Probó un poco de todo lo que había: tamales, dulces, fruta, camote, pan, atole y otras tantas delicias. Aunque se sentía con la panza a reventar no estaba satisfecho, “algo le faltó a la comida, ahora no le echó ganas mi vieja”, se dijo con nostalgia. Se quedó pensativo y decidió fumarse un cigarro, tal vez con eso se le llenaría aquel hueco que sentía en las entrañas. Miró alrededor, pero no apareció la cajetilla; negó con la cabeza, se encogió de hombros y se resignó a quedarse con el antojo.

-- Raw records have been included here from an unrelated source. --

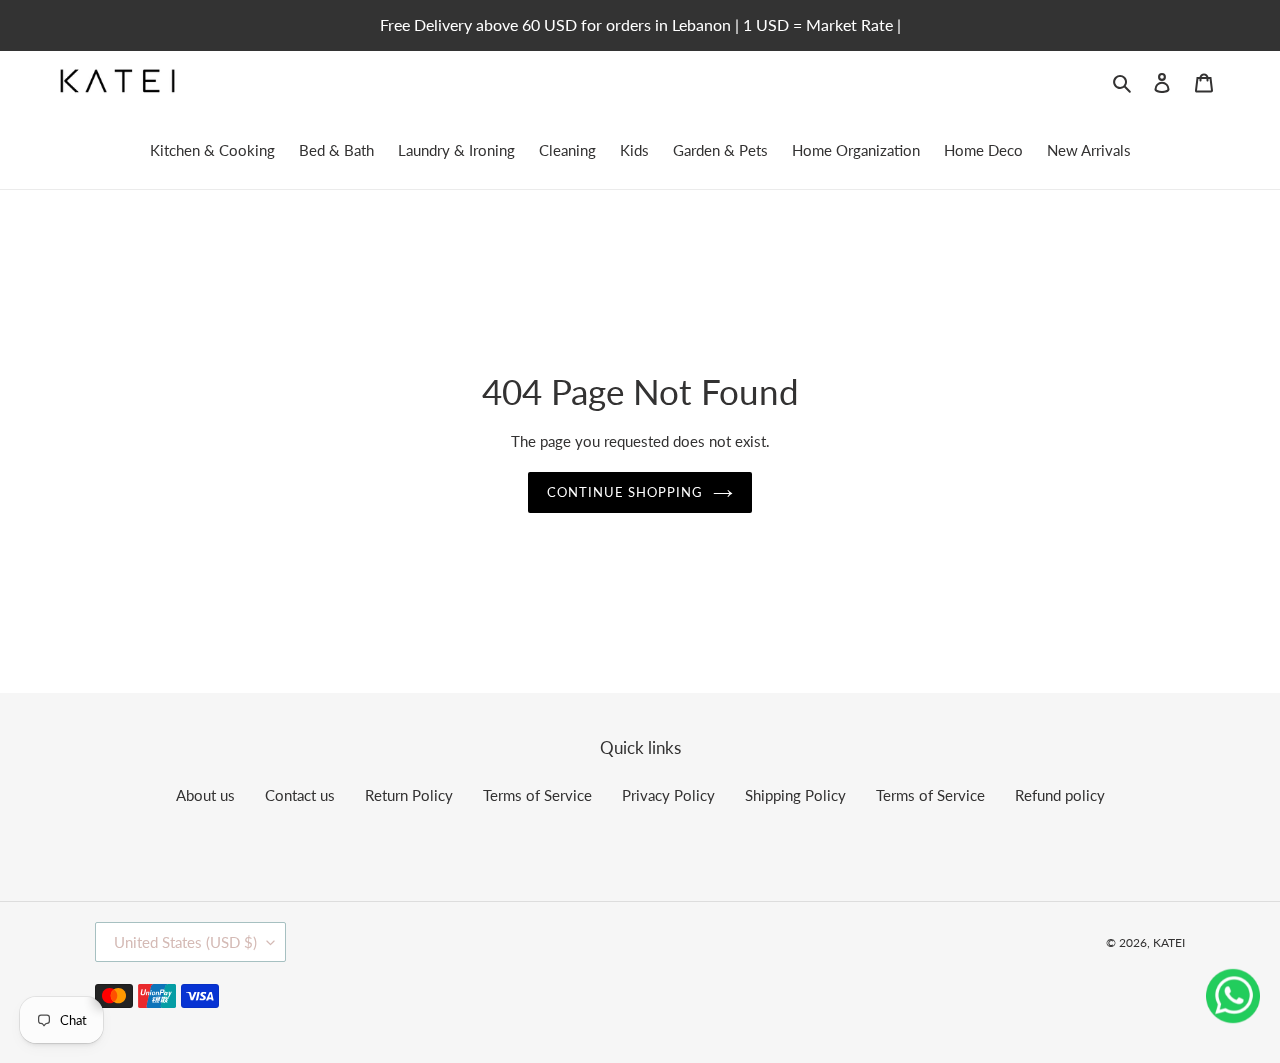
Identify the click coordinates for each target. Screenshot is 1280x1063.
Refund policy (1060, 795)
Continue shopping (625, 492)
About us (205, 795)
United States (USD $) (185, 942)
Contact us (300, 795)
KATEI (1169, 942)
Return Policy (409, 795)
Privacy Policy (668, 795)
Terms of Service (537, 795)
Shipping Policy (795, 795)
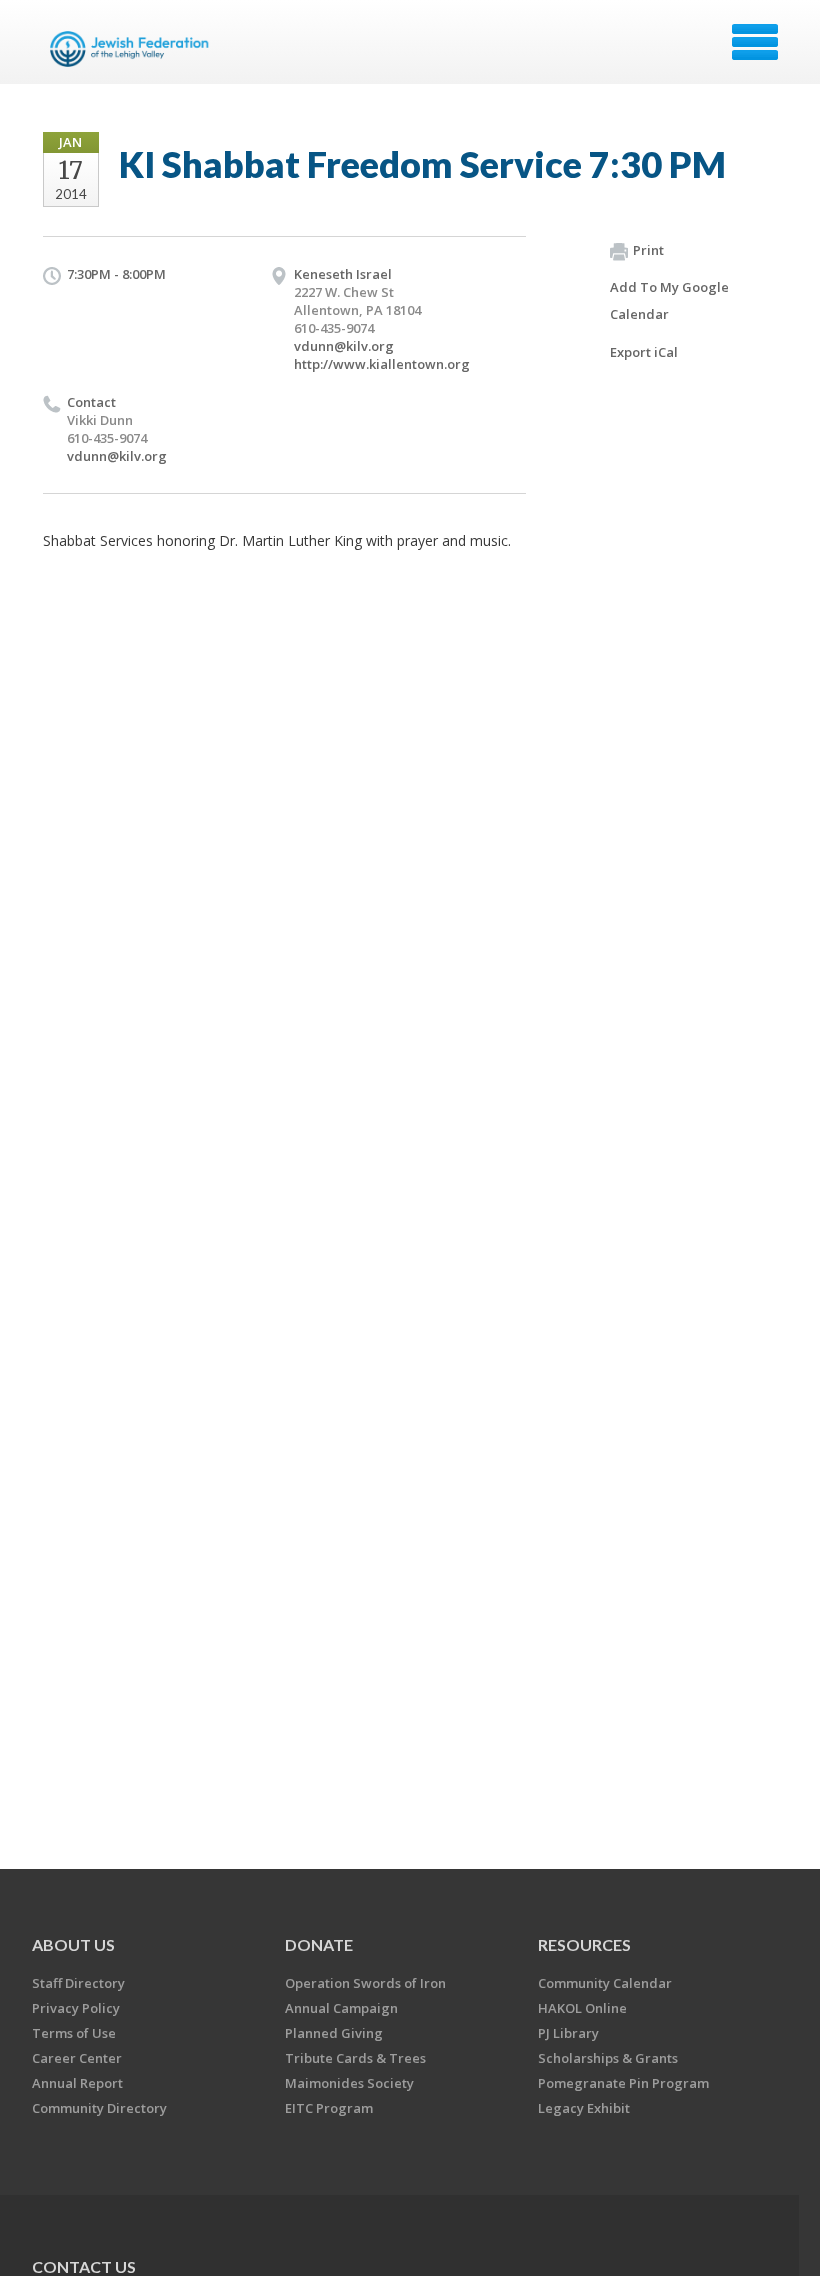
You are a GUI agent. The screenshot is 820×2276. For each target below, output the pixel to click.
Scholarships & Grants (608, 2058)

Luego, se quedó dormido.


El alba comenzaba a entrar sutilmente por la ventana. Carmelo despertó con sobresalto, miró alrededor y, al no reconocer el lugar en el que estaba, se sintió tan solo y ajeno. Salió asustado y precipitadamente, pues el amanecer ya lo alcanzaba. Al abandonar aquel lugar, distinguió a su izquierda la entrada correcta de su casa y, aunque debía marcharse ya, se detuvo para asomarse por el resquicio que había entre la cortina y la ventana. Fue así como alcanzó a ver las flores de cempasúchil, el papel picado, el copal, el pan de muerto, el agua, la sal, sus cigarros, su mezcal y, entre todo ello, su retrato. Al ver aquel altar, bajó la cabeza desconsolado y cerró sus ojos, pues tristemente se dio cuenta que a su esposa se le olvidó poner veladoras en la ofrenda.